Il Ponte sullo Stretto — diventato ormai il simbolo personale di Matteo Salvini — mostra tutta la fragilità di un Governo che confonde la comunicazione con l’amministrazione. Non esiste un quadro certo sul traffico reale, sui costi lungo l’intera vita dell’opera, sulle coperture e sui rischi. I numeri ballano, le stime sono gonfiate, i costi di manutenzione risultano esorbitanti. Eppure, ci si è presentati al controllo contabile con l’arroganza di chi crede che basti uno slogan per costruire un’infrastruttura.

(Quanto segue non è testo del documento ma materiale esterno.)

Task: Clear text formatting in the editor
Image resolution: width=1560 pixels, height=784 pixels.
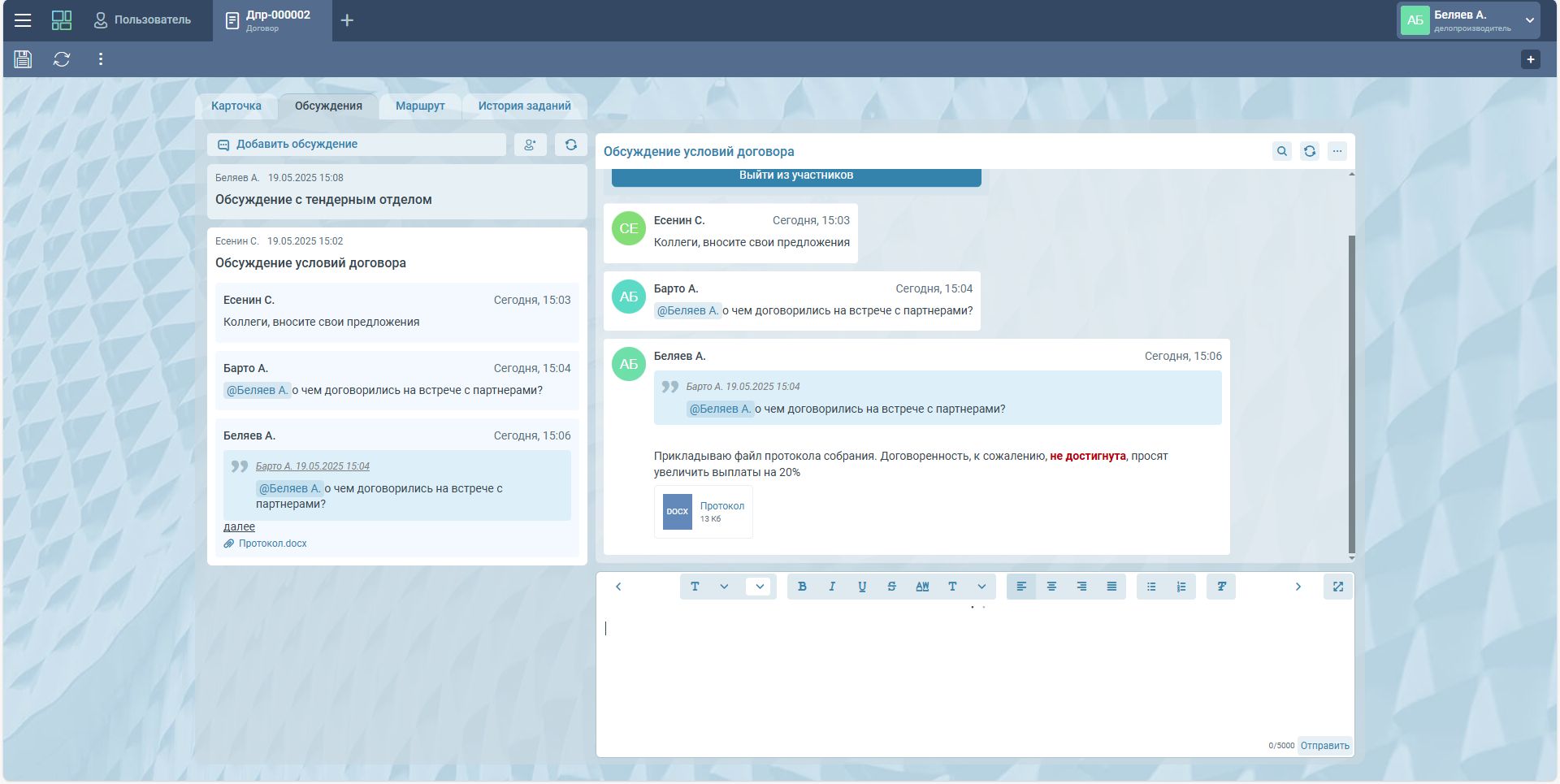Action: (1220, 587)
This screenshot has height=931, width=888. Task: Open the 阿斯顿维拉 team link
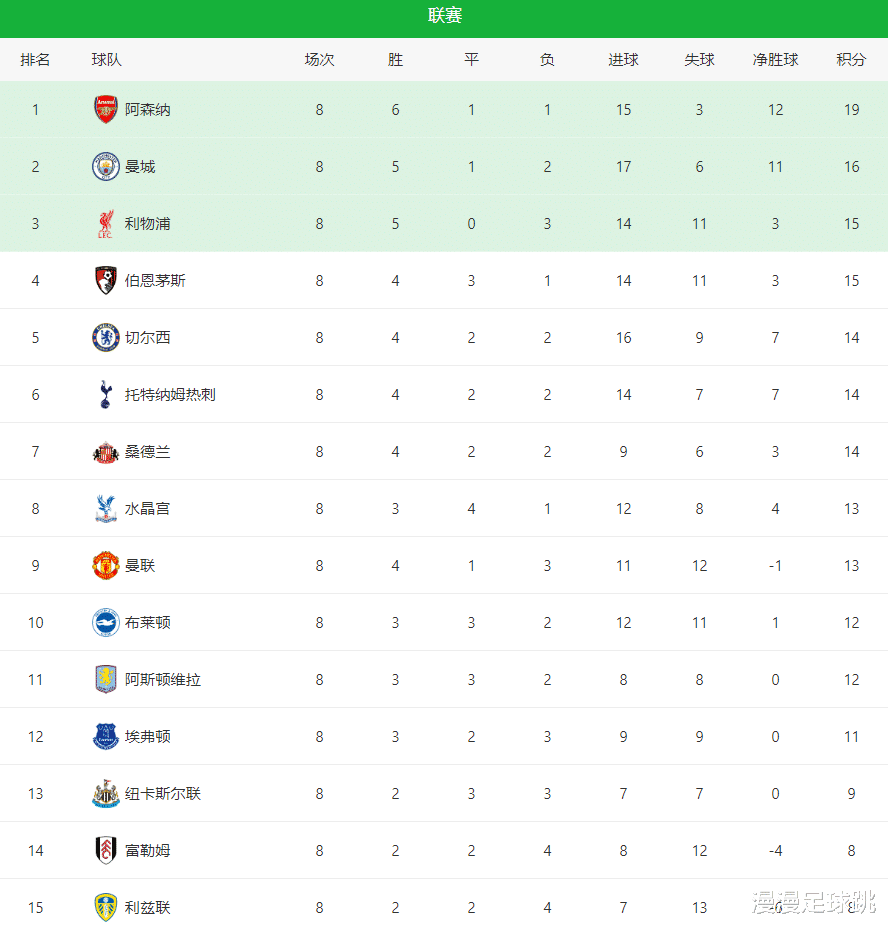pos(162,680)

Davanti allo stop, la reazione del ministro è stata prevedibile: la solita invettiva contro giudici e burocrazia, seguita dall’ennesimo “andremo avanti”. Ma se tutto fosse stato studiato a tavolino? Perché gridare allo scandalo e poi improvvisamente abbassare i toni? Forse perché questo “Ponte” non doveva mai nascere davvero. Doveva solo esistere come racconto, come bandiera identitaria, come clava da agitare in campagna elettorale. Un perfetto cantiere mediatico, utile per distribuire incarichi, alimentare cerchi di potere, garantire visibilità e distrarre l’opinione pubblica dai problemi veri.

“Se si parla del Ponte, non si parla dei veri problemi del Paese.”

Il Paese reale, infatti, è pieno di infrastrutture già progettate, già finanziate e soprattutto già utili — strade provinciali sfondate, ferrovie da mettere in sicurezza, scuole e ospedali da ristrutturare — che aspettano solo di essere completate. Ma lì non ci sono riflettori, non ci sono comizi, solo lavoro serio, paziente e silenzioso.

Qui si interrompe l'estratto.